展示文本 =
===============

第十章 土地所有权
土地所有权引起了关系到土地有效利用的很重要的许多问题。在美国发展成为一个国家的全部过程中,它曾不可避免地面临着应如何处理它的公有土地这个问题。它起初的政策是尽可能迅速地把这种土地从公有变为私有, 以便刺激这个国家的发展。为此,联邦政府发给了各个州和私营铁路公司土地许可证,又制定了优先购买公地的法律和宅地的法律。
在这个政策之下,美国虽然在物质方面进步很快,但困难也接踵而至。人们发现,在私有制度下,森林被砍伐之后没有重新培植,而从地里开采出来的煤、石油和其它矿物的数量过大,以致有危及国防之虞。于是,在罗斯福总统执政期间,普遍的保护资源运动,迫使政府对这种只图私利的利用政策作出了修正,其修正的范围是把林地的某些区域和某些矿权收归公有。国有森林和油矿、煤田的保留地多半是从那个时期开始出现的。至于农业用地, 其转变为私人所有的政策,则在实质上继续不变。

===============

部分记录
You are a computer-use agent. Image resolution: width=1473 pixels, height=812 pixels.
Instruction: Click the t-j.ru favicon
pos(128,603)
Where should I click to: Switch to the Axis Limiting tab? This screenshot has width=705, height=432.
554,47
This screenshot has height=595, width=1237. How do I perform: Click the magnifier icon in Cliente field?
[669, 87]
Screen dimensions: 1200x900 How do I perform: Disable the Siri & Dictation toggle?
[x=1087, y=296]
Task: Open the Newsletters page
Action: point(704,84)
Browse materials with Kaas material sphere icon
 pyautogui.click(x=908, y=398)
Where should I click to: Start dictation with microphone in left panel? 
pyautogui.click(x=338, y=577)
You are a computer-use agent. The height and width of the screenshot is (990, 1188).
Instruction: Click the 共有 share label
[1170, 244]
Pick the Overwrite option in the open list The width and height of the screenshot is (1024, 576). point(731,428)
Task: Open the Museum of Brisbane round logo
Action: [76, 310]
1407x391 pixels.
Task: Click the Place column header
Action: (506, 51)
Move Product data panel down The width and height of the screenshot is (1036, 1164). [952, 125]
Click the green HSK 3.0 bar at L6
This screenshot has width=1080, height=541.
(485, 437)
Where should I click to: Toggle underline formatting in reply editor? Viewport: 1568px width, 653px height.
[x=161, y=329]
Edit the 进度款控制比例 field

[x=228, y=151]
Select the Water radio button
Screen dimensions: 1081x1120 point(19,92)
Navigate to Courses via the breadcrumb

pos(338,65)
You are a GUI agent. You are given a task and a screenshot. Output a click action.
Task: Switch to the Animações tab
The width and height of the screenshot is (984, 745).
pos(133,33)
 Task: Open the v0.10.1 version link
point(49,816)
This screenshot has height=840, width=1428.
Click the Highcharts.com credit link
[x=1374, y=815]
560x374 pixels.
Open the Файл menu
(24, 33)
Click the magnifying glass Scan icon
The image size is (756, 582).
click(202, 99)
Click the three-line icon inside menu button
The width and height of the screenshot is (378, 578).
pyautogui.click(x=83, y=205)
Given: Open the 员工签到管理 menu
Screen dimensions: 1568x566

===============

任务内容 = 把上文关于土地所有权的文字中以"在这个政策之下"开头的那一段压缩成要点列表,保留主要事实。

参考答案 =
- 在这个政策之下,美国物质方面进步很快,但困难接踵而至。
- 私有制度下,森林被砍伐后没有重新培植;煤、石油和其它矿物开采过多,有危及国防之虞。
- 罗斯福总统执政期间,普遍的保护资源运动迫使政府修正只图私利的利用政策,把林地的某些区域和某些矿权收归公有。
- 国有森林和油矿、煤田的保留地多半从那个时期开始出现。
- 农业用地转为私人所有的政策实质上继续不变。